#### PROBLEM:
Only the final stretch of the data is wanted: reproduce the line containing "Open the Property dropdown" and each line after it, exactly.

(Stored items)
--- --- ---
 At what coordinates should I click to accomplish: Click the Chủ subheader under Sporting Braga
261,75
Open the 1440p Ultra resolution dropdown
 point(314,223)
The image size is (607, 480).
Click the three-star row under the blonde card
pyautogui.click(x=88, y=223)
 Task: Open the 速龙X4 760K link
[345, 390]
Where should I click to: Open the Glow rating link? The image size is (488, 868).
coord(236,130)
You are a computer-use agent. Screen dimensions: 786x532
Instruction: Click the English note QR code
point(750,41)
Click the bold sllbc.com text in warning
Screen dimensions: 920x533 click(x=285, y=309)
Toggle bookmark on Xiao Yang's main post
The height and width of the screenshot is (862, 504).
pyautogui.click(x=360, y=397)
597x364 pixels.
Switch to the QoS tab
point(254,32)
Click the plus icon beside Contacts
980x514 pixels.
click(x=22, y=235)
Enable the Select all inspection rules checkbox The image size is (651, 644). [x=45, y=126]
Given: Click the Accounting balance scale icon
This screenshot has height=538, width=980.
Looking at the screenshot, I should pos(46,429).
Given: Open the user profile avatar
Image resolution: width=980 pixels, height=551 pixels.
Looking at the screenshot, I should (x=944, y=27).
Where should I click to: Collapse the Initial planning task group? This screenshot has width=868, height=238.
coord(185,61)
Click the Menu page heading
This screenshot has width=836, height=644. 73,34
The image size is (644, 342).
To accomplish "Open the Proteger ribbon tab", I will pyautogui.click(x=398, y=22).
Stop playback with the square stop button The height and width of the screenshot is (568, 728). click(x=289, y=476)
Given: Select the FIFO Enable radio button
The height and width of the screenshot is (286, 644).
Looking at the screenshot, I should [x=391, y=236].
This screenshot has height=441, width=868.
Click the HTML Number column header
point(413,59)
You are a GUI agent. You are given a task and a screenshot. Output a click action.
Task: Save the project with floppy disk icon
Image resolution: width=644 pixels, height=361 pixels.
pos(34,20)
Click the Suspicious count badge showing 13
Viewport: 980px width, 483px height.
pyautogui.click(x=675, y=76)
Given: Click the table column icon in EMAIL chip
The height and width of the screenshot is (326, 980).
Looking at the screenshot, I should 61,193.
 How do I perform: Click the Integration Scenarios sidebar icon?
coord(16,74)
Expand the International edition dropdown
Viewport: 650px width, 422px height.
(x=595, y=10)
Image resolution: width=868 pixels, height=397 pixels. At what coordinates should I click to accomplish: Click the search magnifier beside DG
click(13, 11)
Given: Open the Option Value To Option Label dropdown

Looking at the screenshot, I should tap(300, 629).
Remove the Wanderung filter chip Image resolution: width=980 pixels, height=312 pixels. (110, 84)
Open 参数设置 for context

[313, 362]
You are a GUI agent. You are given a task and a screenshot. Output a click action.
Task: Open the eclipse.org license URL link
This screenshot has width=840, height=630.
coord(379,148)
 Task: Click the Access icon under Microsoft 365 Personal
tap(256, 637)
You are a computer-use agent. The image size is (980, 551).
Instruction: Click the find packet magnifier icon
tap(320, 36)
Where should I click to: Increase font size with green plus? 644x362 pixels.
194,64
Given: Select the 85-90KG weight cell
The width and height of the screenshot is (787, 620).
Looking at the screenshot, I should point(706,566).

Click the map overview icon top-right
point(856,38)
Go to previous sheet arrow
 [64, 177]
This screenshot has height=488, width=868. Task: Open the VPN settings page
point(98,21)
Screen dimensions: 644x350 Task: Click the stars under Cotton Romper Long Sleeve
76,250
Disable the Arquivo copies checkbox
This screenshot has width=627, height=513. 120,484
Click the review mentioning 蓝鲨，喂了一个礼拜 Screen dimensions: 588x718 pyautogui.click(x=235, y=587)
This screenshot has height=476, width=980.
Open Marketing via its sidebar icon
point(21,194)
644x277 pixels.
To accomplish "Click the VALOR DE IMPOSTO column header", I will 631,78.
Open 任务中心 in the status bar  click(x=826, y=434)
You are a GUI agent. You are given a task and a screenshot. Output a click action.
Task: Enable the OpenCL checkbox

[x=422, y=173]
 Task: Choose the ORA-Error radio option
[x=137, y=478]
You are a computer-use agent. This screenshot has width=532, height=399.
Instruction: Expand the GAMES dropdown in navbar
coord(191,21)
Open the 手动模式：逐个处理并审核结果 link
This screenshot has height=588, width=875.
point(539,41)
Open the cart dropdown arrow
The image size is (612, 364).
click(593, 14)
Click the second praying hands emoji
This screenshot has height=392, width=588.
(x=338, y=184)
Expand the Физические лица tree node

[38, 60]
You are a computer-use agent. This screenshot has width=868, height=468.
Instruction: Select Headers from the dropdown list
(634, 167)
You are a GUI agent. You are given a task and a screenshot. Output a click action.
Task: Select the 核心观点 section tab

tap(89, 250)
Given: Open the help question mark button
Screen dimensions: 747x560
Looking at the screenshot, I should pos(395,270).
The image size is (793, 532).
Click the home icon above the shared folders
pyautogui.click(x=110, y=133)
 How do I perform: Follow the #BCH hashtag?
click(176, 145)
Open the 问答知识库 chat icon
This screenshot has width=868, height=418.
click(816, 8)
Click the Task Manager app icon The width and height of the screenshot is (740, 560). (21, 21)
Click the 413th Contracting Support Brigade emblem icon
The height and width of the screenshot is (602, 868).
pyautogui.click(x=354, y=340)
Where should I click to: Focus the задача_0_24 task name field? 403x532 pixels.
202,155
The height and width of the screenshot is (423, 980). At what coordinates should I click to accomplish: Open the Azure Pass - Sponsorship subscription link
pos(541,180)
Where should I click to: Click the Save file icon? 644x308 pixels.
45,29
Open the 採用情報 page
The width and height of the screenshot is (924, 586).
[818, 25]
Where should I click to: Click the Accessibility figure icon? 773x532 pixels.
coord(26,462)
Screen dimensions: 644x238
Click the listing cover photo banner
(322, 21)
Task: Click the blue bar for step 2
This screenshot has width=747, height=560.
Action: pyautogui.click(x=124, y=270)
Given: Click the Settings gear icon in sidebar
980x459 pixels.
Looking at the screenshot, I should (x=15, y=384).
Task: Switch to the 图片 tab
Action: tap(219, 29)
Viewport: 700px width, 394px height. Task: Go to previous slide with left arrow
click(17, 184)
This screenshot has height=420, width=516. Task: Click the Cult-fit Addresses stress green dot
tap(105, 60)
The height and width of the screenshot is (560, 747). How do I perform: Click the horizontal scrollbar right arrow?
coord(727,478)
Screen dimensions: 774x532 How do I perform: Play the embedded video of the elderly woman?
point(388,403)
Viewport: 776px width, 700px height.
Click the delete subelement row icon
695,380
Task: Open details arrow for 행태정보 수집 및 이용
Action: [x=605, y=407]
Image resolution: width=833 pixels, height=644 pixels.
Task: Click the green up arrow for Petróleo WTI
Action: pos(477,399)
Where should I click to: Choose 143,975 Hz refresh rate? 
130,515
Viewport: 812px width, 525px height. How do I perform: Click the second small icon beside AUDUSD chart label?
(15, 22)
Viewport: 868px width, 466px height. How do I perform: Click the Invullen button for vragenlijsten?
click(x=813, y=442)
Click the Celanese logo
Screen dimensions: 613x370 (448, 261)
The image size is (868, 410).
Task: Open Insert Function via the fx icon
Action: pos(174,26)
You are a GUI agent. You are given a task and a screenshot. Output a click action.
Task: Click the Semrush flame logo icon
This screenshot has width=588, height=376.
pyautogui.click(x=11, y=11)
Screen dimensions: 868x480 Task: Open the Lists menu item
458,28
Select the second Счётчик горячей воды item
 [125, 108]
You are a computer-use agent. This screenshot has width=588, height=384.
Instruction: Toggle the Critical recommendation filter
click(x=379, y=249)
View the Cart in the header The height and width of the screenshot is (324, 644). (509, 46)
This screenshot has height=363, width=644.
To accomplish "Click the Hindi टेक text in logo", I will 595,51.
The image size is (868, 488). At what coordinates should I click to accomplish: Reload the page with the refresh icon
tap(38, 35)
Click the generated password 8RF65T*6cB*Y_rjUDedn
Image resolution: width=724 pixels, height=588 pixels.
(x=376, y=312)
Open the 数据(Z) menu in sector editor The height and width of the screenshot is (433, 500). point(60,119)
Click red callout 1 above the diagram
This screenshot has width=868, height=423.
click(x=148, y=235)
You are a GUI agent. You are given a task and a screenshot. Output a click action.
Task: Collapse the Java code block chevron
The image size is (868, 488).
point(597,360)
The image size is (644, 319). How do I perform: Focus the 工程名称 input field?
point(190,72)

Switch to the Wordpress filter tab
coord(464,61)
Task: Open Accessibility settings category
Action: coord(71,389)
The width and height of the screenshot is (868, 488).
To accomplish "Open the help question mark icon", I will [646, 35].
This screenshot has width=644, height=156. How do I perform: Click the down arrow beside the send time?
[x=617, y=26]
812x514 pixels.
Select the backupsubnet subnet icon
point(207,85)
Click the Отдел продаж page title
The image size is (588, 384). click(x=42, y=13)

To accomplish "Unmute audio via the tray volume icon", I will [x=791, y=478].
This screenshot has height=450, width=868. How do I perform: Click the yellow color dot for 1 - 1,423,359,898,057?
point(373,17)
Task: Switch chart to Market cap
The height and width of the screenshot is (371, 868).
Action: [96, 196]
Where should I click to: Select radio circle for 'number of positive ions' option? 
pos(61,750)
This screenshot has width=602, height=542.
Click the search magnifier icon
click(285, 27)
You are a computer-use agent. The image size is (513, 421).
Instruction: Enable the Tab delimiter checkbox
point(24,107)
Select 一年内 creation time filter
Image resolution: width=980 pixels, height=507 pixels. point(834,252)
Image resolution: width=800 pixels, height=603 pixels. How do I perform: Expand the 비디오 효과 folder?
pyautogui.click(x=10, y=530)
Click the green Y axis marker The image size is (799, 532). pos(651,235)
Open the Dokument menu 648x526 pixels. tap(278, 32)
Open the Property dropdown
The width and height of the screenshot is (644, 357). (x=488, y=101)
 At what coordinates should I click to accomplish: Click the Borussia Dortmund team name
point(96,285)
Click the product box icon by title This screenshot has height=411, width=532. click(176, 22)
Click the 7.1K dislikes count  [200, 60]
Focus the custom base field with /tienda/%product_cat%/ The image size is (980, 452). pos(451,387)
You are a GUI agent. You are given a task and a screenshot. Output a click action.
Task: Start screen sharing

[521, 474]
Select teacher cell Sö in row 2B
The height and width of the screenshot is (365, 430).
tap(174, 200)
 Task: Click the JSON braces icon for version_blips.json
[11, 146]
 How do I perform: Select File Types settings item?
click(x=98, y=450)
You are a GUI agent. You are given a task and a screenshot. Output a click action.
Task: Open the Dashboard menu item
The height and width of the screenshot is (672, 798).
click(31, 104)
--- --- ---
#### ANSWER BELOW:
Open the Property dropdown
The width and height of the screenshot is (644, 357). (x=488, y=101)
 At what coordinates should I click to accomplish: Click the Borussia Dortmund team name
point(96,285)
Click the product box icon by title This screenshot has height=411, width=532. click(176, 22)
Click the 7.1K dislikes count  [200, 60]
Focus the custom base field with /tienda/%product_cat%/ The image size is (980, 452). pos(451,387)
You are a GUI agent. You are given a task and a screenshot. Output a click action.
Task: Start screen sharing

[521, 474]
Select teacher cell Sö in row 2B
The height and width of the screenshot is (365, 430).
tap(174, 200)
 Task: Click the JSON braces icon for version_blips.json
[11, 146]
 How do I perform: Select File Types settings item?
click(x=98, y=450)
You are a GUI agent. You are given a task and a screenshot. Output a click action.
Task: Open the Dashboard menu item
The height and width of the screenshot is (672, 798).
click(31, 104)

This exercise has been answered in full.